In the following moments, Armando Barron ordered his wife to shoot Amerault, and she refused. Instead, according to Agati’s motion, she stood on Amerault’s neck, putting the full force of her weight down on her lover in an unsuccessful attempt to strangle him. Armando Barron then gave his wife a knife and told her to slit Amerault’s wrists, which Agati reports she did. That failed to kill Amerault and Armando Barron then allegedly assaulted him with the machete, Britany Barron told investigators.

“Throughout the assaults, the attempted strangulation, and the cutting of his wrists, Jonathan never lost consciousness,” Agati wrote. “According to (Britany Barron), ‘That’s the worst part. Like, he was awake for everything.’”

Armando Barron put Amerault in the trunk of Amerault’s Subaru, and shot him three times, according to court records. He then ordered his wife to drive the Subaru to their Jaffrey home, where they retrieved camping gear. On that drive and at her house, Britany Barron told police she could hear Amerault’s moans.

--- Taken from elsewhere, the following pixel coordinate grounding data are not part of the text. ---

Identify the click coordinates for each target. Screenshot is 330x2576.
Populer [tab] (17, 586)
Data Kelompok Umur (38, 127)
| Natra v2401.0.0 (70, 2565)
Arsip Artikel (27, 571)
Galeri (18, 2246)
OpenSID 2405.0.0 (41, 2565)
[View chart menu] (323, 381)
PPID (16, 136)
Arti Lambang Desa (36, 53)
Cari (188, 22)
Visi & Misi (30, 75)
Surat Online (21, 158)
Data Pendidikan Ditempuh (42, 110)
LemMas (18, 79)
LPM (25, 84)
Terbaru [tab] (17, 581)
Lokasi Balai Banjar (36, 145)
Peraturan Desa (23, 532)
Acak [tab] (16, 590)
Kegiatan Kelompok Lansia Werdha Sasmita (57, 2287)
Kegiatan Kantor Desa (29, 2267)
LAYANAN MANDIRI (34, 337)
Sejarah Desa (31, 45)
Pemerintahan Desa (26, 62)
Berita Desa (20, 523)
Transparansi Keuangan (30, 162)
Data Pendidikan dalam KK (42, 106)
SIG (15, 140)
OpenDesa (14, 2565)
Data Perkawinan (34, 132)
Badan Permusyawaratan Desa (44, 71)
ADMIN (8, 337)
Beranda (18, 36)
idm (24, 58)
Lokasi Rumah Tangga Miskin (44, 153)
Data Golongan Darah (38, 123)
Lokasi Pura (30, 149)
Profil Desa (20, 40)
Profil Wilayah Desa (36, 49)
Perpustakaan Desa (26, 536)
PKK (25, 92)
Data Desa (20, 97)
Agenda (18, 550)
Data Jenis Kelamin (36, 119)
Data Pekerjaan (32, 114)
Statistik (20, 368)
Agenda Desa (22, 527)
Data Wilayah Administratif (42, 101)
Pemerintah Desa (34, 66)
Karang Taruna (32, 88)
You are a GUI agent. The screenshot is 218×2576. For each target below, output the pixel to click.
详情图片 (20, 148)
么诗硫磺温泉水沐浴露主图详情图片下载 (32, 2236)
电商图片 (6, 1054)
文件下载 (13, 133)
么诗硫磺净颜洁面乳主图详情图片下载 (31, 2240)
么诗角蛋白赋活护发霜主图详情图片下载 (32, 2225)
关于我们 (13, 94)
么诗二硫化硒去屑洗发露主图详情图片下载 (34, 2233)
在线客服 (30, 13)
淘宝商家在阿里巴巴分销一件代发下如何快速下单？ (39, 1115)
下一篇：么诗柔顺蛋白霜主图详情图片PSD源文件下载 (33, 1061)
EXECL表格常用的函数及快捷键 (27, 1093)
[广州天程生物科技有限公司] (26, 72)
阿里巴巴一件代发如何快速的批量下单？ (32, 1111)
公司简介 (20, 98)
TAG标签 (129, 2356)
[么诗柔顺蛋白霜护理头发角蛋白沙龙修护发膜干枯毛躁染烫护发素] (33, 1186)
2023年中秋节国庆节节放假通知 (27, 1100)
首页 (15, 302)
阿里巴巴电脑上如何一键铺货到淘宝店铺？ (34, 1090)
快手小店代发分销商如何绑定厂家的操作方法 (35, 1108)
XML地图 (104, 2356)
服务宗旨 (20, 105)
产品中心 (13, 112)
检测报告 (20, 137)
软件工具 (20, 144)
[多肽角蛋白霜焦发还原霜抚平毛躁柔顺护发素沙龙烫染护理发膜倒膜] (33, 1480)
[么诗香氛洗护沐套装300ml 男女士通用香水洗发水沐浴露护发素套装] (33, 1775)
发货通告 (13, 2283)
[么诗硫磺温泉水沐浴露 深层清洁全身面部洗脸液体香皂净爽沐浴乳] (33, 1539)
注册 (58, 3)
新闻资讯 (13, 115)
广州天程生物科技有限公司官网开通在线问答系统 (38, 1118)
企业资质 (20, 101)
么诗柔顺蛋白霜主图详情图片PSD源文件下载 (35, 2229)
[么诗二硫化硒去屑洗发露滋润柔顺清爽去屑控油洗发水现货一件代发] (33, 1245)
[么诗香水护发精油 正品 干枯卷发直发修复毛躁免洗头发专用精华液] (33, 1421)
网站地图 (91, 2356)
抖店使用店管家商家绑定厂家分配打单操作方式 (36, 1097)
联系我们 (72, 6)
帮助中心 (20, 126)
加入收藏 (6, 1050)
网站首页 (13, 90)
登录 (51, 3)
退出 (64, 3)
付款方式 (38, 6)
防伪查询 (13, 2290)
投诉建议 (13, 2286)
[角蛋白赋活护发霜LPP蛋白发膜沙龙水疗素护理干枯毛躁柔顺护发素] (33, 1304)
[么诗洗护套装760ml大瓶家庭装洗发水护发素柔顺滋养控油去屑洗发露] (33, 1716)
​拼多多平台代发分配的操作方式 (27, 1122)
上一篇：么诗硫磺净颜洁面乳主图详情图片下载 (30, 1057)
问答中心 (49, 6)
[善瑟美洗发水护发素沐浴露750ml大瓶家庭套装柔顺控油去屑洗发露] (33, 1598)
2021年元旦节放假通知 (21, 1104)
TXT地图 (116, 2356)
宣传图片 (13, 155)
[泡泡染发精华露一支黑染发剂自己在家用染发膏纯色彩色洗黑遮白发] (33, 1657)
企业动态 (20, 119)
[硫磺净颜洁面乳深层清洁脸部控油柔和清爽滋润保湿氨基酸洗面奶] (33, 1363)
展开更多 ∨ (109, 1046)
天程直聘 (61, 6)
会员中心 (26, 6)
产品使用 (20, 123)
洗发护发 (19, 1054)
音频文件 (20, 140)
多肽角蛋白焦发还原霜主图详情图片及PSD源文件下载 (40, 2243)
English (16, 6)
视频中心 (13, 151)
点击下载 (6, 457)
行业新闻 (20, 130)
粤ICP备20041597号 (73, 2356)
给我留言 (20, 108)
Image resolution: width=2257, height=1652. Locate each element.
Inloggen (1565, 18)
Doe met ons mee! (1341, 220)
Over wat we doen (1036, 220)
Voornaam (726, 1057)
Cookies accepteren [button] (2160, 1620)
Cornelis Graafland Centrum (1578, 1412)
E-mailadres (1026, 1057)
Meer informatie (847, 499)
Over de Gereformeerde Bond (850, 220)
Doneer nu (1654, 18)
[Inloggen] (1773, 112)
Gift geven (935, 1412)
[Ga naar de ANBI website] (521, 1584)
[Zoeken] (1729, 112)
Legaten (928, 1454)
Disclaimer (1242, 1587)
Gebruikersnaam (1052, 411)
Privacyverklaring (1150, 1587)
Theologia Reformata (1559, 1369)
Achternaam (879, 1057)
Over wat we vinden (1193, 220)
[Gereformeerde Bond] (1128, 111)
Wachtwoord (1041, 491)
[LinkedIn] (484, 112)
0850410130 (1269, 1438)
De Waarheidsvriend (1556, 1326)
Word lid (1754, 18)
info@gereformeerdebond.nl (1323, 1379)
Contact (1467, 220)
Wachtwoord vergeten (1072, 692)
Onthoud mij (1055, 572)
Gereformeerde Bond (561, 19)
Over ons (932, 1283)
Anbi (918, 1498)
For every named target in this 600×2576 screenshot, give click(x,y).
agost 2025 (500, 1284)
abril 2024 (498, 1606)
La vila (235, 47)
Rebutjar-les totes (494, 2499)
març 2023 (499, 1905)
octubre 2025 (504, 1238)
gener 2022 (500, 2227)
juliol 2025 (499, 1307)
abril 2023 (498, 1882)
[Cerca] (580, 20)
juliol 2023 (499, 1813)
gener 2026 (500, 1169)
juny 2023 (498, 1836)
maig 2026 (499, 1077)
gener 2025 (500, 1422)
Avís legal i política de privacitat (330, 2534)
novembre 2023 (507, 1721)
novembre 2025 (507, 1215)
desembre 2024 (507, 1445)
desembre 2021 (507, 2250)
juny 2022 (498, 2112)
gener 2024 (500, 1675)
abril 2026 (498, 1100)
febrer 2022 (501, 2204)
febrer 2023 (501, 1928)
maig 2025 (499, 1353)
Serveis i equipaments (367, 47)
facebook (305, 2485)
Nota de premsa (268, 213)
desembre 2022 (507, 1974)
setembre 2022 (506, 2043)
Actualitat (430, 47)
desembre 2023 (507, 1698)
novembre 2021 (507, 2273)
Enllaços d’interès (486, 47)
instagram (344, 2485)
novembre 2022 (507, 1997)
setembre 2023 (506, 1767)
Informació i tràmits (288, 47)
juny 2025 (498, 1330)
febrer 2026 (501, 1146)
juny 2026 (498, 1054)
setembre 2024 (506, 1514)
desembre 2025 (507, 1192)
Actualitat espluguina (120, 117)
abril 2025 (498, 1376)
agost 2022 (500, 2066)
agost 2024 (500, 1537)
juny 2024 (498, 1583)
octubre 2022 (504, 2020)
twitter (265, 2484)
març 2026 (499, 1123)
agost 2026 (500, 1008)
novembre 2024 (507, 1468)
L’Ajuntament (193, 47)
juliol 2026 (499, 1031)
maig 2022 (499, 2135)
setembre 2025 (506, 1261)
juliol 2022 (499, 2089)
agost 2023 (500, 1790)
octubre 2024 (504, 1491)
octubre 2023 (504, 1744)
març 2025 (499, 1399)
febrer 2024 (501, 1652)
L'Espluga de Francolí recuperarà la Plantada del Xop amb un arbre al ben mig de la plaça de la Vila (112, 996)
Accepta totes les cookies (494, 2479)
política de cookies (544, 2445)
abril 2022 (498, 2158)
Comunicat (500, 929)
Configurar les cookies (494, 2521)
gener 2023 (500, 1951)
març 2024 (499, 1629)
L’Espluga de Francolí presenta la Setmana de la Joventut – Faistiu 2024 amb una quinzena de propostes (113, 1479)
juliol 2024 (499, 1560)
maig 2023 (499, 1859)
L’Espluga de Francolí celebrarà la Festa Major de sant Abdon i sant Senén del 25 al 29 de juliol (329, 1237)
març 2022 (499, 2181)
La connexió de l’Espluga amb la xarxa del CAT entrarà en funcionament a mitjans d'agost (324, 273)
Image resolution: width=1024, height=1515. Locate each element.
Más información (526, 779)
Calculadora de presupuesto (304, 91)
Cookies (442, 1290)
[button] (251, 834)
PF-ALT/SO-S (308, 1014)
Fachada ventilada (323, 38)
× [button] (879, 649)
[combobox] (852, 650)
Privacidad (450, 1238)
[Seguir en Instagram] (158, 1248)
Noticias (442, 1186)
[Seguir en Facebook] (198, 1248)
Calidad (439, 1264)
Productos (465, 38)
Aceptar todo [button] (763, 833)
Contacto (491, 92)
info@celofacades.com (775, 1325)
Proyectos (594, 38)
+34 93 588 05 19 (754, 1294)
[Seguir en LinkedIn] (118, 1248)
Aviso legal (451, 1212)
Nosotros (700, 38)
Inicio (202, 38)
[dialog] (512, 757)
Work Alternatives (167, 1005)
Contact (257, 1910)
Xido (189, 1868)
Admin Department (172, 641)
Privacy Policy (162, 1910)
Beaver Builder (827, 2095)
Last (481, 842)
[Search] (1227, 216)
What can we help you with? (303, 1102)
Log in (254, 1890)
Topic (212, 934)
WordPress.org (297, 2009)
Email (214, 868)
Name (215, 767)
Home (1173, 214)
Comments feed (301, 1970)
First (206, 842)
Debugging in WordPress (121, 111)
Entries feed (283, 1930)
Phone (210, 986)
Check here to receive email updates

At the time, Britany Barron had the loaded gun her husband used in the murder, according to court records. He had put it in her backpack as they got ready to drive north.

The couple drove separate cars four hours north to Errol where they stopped at a general store and Armando Barron bought cleaning supplies, according to court records. Driving further, they got to the remote campsite where Armando Barron burned Amerault’s ID and other documents, and ordered his wife to clean the car, according to court records.

They then drove further into the woods, damaging Amerault’s car in the process. At this second campsite, Armando Barron ordered his wife to cut of Amerault’s head with a saw, and then he left her to hide the body, according to court records.

When Amerault’s mother reported her son missing, police learned that Britany Barron had called work and announced she had quit and was moving away. In-laws told police she had gone camping, Agati said in court. In both instances, Armando Barron told his wife and parents what to say, Agati said.

Some hunters in the Atkinson and Gilmanton Academy Grant came across Britany Barron and told her she was trespassing and that she was in danger. Her campsite was close to a bear-baiting site, according to court records. The hunters contacted New Hampshire Fish and Game, and two conservation officers went into the woods to find her.

“I’m in big trouble,” Britany Barron reportedly told the officers when they found her.

Judge Peter Bornstein accepted the plea and set the sentencing for Oct. 6. Almost no one wore a mask in court.

Armando Barron’s murder case is progressing in the Cheshire Superior Court in Keene.